Plantar Fasciitis Prevention Strategies
If you don’t have PF, or if you’ve had it in the past and want to remain healthy now, certain prevention tactics are worth doing on a regular basis. Many of these strategies will not only help prevent PF, but make you a more injury-resistant runner in general (and may even make you stronger, faster, and more attractive…or something like that).
- Run barefoot strides 2-3 times per week on a synthetic turf or smooth grass field. PF is often caused by a weakness of the foot and lower leg musculature – barefoot work helps strengthen your feet.
- You can also do some easy barefoot running at the end of a typical distance run. Limit yourself to 2-10 minutes depending on your fitness level, weight, and experience with barefoot running. A little bit goes a long way.
- Embrace your foam roller and golf ball like good friends! If you’re more sore than usual, spend 5-10 minutes rolling out the soreness. Chronically tight muscles (the opposite of being supple) can lead to injury if you don’t take care of them properly.
- Make a slow transition to wearing more minimalist shoes. Note that I’m not recommending you do your runs in FiveFingers or racing flats. But the vast majority of runners don’t need bulky motion-control or stability shoes unless there’s a prominent biomechanical problem. Odds are, that’s not you. Note: watch my video on the spectrum of minimalist running shoes for shoe ideas plus recommendations for more minimalist casual shoes. Shoes with very high heels (for both men and women) should be worn in strict moderation.
- Beware of too much running on a road’s camber, or its slope toward the curb. When you always stay on the left side of the road (which is the safest way to run – toward traffic), your feet are always slightly tilted to the left which can result in a huge number of problems. Get on the sidewalk, switch sides if traffic permits, or better yet….
- Run more trails! The undulating terrain, roots and rocks, and uneven surface stresses your feet in many different ways. Unlike the road, which is a much more predictable surface, trails aren’t as likely to contribute to overuse injuries.
- If you can’t do any barefoot work or lack access to a trail system, keep up with the foot exercises mentioned above. You need a way to develop additional strength in your feet and lower legs.
- Of course, no injury discussion is complete without this reminder: don’t run too much, too soon, too fast. Recognize your limits and be cautious about how and when you add mileage and intensity to your program. If you don’t know where to start, be safe and get a custom training plan so you don’t have to worry.

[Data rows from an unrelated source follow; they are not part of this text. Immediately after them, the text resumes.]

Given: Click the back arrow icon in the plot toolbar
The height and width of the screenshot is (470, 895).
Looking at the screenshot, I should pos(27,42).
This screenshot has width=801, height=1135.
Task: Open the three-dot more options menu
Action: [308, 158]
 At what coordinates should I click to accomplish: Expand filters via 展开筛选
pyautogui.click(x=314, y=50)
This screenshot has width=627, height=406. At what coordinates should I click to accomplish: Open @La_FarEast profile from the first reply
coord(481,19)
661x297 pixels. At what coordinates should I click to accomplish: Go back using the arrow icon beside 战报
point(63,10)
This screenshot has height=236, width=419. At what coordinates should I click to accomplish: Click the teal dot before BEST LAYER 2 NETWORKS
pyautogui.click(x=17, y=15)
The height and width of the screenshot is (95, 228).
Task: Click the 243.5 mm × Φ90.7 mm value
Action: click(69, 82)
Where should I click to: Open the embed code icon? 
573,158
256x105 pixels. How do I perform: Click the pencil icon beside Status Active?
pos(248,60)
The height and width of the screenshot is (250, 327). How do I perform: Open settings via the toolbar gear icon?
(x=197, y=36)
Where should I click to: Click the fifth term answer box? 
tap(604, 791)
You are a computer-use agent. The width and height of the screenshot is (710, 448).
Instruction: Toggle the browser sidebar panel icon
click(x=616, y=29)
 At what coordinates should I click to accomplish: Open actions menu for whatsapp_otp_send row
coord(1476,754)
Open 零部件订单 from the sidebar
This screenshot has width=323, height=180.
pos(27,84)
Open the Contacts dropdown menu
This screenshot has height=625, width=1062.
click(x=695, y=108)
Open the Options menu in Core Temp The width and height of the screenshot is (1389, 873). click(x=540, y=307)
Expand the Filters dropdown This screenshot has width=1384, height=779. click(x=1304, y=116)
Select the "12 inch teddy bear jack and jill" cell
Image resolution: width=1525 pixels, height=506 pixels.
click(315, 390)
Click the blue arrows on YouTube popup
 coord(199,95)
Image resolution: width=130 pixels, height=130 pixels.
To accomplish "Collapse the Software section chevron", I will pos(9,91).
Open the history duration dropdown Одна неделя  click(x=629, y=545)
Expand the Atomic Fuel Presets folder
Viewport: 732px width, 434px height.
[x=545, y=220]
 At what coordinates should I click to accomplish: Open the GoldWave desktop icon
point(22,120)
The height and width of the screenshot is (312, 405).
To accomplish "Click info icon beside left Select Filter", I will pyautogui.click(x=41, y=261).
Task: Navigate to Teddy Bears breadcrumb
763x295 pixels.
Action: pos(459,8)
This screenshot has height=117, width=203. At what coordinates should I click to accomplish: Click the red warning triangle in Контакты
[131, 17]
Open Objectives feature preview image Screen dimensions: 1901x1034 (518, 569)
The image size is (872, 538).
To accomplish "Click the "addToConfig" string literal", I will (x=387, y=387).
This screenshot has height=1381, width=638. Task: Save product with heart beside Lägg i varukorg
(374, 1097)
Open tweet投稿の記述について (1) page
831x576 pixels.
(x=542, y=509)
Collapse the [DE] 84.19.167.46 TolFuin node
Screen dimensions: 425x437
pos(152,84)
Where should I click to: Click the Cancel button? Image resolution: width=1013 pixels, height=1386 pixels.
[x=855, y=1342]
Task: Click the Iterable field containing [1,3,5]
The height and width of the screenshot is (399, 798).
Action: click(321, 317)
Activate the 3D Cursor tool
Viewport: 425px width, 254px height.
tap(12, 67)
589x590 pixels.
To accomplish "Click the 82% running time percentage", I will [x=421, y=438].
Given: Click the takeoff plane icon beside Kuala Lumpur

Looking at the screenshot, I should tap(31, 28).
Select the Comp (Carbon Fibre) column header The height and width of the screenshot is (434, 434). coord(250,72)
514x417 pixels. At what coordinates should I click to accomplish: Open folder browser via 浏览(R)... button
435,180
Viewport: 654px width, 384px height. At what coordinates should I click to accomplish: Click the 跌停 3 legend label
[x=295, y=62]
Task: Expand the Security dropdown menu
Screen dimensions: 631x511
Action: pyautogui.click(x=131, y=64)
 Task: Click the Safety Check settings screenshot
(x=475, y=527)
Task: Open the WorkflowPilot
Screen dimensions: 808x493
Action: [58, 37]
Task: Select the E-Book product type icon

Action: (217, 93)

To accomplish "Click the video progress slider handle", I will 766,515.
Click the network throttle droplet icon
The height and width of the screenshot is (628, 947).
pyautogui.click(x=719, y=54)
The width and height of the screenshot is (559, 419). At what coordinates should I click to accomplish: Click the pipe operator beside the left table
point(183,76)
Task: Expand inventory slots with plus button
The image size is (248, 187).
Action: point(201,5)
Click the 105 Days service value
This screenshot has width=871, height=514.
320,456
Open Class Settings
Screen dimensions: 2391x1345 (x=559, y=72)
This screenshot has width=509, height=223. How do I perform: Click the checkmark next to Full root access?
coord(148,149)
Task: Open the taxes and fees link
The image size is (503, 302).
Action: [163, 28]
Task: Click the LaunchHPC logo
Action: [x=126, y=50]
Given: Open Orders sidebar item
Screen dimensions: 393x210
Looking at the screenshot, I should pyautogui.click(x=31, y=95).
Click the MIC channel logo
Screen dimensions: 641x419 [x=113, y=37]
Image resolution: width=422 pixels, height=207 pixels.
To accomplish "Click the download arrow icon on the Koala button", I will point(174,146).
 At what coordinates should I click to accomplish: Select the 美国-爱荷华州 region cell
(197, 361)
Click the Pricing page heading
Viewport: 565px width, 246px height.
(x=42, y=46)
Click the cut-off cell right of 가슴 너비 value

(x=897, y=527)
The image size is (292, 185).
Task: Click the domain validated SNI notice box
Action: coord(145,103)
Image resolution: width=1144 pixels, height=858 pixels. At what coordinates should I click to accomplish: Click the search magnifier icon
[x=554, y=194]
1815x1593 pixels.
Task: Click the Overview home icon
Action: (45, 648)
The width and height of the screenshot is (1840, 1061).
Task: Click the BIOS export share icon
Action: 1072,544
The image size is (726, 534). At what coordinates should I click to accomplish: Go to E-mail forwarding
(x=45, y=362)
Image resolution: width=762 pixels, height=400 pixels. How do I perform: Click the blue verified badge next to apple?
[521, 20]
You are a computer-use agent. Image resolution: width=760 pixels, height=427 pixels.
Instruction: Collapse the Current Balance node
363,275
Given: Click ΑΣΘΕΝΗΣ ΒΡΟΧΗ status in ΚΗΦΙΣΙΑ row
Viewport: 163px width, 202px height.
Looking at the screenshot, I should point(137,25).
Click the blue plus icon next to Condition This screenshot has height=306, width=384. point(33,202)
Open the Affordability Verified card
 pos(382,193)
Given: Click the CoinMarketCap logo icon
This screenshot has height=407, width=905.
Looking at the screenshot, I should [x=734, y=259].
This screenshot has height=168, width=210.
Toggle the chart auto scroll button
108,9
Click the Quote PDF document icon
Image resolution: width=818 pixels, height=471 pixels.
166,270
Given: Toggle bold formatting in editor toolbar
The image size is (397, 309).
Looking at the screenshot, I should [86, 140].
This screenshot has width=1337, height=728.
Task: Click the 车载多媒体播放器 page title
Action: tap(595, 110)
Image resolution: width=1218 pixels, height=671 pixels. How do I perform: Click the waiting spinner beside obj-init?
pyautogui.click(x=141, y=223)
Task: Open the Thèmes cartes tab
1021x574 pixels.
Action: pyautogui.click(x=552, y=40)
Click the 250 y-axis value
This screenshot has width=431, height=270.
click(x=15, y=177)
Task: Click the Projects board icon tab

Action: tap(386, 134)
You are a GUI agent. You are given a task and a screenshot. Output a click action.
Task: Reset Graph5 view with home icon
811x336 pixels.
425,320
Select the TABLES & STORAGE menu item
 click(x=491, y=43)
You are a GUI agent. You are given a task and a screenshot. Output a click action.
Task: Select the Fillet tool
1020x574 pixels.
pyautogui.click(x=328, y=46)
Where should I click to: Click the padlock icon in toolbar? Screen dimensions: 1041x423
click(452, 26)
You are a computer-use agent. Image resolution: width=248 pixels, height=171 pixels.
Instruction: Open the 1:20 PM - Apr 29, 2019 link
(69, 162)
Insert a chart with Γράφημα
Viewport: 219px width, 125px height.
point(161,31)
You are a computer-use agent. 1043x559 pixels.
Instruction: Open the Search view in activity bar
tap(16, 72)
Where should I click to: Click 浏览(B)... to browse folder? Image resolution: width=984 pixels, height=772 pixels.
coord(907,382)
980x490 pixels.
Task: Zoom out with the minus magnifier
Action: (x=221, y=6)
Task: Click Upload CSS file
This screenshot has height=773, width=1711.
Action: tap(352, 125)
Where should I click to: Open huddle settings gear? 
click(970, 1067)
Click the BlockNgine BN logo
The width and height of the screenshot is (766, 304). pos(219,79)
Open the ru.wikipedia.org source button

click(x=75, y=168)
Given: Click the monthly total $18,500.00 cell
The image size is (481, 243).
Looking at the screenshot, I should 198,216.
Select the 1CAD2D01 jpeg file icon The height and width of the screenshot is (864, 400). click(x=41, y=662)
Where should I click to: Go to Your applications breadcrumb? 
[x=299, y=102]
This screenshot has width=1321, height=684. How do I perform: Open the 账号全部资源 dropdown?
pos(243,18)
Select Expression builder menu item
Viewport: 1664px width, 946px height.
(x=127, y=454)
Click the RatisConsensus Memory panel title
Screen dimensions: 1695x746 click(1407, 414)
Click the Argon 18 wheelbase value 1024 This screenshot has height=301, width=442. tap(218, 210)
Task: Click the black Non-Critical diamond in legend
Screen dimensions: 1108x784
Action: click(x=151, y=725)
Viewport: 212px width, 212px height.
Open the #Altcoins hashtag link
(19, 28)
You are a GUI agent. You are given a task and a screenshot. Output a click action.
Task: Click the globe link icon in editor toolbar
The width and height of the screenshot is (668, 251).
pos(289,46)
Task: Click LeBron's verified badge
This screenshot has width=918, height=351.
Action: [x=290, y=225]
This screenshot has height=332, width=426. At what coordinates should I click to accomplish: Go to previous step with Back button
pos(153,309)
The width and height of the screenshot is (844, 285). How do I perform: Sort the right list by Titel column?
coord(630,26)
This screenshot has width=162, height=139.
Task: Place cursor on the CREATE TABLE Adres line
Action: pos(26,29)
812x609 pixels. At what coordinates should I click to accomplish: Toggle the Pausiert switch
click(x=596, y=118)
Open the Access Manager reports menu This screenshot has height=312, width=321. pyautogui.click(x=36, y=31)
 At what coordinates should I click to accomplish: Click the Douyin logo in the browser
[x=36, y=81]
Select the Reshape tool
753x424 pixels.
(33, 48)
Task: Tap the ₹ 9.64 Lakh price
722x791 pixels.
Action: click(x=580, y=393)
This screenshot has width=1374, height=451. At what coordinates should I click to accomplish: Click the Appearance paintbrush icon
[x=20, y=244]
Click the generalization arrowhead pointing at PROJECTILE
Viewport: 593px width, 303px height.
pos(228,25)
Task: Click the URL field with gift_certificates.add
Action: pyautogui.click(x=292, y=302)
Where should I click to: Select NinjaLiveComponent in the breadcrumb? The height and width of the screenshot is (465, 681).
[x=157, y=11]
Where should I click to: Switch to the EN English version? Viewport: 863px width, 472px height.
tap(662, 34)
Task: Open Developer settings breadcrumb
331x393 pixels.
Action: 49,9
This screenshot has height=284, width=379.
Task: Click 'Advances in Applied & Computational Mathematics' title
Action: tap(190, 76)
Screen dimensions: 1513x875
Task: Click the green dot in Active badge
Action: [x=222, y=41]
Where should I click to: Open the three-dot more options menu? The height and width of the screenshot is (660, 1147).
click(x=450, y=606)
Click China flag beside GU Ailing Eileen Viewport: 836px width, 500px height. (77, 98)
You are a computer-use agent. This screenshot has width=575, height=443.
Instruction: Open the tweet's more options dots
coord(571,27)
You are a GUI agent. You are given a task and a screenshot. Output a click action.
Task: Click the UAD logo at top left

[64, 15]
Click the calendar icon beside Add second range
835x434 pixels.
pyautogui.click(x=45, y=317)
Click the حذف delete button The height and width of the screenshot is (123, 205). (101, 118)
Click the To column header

Naturally, different things will work better for different runners. It depends on why you developed PF in the first place, your stride pattern, and training history. Experiment with both the recovery routine outlined above and the prevention strategies.
Remember, a runner who only runs is bound to get hurt. The strength work, self-massage, and training variety will do wonders in keeping you healthy over the long-term. And even more strategies are included in this comprehensive injury prevention program.
These “little things” maybe aren’t so little. After all, they enable you to run consistently and ultimately, healthier and faster.